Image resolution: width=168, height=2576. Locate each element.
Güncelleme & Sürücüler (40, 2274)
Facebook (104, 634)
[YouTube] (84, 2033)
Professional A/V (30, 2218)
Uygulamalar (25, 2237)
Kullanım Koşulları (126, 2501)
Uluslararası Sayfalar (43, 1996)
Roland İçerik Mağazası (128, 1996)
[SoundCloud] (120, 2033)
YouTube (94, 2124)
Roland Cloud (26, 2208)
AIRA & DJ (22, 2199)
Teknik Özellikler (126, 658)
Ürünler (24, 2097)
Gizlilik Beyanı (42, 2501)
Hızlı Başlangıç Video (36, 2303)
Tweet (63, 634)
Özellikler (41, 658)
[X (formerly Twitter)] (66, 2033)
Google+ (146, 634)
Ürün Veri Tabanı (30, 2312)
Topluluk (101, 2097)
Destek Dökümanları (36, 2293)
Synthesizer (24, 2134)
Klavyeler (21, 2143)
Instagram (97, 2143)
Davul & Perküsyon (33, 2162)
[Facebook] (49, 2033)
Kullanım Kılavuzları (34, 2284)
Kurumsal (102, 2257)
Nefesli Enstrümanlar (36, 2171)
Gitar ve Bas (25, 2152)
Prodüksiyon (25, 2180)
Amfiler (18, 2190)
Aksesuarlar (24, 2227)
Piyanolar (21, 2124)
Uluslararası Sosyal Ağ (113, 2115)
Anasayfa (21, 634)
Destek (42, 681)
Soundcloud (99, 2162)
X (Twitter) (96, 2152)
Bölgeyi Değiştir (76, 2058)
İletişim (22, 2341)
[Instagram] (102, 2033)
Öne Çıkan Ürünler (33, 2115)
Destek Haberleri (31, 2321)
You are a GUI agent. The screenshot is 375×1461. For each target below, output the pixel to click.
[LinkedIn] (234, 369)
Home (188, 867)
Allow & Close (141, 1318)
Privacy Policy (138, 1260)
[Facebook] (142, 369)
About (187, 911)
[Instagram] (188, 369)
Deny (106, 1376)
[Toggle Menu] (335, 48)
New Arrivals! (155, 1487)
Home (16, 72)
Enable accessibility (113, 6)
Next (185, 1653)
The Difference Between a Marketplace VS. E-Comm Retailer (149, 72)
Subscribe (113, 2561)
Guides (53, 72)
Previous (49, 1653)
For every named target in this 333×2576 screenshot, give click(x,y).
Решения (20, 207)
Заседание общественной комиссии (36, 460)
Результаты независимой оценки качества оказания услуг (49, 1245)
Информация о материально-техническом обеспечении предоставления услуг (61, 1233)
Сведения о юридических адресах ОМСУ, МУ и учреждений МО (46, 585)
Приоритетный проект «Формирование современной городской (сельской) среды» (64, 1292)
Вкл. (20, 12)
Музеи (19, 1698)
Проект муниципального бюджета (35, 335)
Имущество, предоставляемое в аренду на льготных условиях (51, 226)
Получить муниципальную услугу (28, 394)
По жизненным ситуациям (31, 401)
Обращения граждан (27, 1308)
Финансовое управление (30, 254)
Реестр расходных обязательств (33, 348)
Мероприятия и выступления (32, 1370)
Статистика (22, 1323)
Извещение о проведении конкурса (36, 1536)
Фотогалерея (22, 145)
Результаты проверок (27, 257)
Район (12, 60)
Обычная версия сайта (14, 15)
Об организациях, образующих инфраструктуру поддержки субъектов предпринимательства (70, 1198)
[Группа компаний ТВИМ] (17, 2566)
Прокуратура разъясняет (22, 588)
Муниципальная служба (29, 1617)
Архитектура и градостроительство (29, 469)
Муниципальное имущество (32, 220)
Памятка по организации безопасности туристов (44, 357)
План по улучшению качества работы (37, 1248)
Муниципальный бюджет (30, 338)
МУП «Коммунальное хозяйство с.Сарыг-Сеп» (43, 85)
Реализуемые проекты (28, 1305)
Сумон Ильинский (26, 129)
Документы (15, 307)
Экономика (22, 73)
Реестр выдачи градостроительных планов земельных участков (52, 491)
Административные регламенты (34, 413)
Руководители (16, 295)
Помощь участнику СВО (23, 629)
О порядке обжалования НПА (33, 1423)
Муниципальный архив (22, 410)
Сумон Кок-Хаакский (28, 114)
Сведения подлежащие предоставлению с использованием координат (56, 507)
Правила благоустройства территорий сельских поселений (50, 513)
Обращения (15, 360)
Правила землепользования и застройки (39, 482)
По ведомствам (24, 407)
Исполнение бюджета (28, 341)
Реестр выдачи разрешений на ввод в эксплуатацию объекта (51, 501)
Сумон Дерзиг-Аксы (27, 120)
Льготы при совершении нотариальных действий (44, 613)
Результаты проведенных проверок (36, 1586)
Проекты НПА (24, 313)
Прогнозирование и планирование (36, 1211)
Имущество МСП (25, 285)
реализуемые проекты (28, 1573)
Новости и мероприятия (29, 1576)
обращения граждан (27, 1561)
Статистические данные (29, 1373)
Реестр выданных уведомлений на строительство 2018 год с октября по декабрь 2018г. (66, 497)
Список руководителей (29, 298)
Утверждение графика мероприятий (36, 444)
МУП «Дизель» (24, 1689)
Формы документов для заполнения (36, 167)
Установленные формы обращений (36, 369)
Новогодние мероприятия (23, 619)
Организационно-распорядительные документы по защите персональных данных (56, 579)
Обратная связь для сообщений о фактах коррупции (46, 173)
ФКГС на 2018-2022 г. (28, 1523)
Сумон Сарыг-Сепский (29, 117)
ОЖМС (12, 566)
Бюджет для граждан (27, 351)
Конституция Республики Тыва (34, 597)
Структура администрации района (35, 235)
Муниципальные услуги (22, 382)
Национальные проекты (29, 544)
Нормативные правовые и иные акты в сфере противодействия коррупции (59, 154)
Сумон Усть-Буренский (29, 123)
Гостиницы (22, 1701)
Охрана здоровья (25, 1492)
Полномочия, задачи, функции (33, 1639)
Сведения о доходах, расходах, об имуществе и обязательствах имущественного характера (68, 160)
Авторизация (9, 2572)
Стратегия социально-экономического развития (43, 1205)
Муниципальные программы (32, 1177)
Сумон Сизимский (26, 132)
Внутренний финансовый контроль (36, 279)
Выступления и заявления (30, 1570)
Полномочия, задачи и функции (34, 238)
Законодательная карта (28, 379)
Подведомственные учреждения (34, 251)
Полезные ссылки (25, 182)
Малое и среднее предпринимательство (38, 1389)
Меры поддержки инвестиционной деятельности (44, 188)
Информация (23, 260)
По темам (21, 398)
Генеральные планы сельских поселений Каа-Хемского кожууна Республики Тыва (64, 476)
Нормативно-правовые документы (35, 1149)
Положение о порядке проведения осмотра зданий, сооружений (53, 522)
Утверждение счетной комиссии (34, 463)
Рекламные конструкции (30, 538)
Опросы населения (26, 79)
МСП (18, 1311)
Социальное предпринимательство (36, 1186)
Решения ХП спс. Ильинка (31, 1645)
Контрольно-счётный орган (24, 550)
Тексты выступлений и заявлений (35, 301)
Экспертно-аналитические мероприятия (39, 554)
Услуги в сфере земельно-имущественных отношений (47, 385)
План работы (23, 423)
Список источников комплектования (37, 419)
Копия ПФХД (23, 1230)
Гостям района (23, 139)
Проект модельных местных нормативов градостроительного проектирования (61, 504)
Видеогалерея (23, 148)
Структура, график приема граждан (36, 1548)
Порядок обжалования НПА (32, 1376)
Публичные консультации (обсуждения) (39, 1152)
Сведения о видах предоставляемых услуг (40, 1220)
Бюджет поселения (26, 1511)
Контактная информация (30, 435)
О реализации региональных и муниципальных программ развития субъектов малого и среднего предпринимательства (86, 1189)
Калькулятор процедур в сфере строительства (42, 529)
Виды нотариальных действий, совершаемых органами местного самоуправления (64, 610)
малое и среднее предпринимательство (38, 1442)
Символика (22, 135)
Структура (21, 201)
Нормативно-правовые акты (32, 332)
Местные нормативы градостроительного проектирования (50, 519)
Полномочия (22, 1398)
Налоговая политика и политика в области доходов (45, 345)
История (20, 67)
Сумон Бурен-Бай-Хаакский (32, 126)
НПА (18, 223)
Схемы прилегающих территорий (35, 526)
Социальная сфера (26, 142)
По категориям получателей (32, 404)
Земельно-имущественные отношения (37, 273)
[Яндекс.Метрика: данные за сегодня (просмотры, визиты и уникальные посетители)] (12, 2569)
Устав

#### What the exercise asks
Your answer should be the lines above from the one containing "Имущество, предоставляемое в" through the one containing "Обычная версия сайта (14, 15)", copied exactly and with both ends kept.

#### Exercise output
Имущество, предоставляемое в аренду на льготных условиях (51, 226)
Получить муниципальную услугу (28, 394)
По жизненным ситуациям (31, 401)
Обращения граждан (27, 1308)
Финансовое управление (30, 254)
Реестр расходных обязательств (33, 348)
Мероприятия и выступления (32, 1370)
Статистика (22, 1323)
Извещение о проведении конкурса (36, 1536)
Фотогалерея (22, 145)
Результаты проверок (27, 257)
Район (12, 60)
Обычная версия сайта (14, 15)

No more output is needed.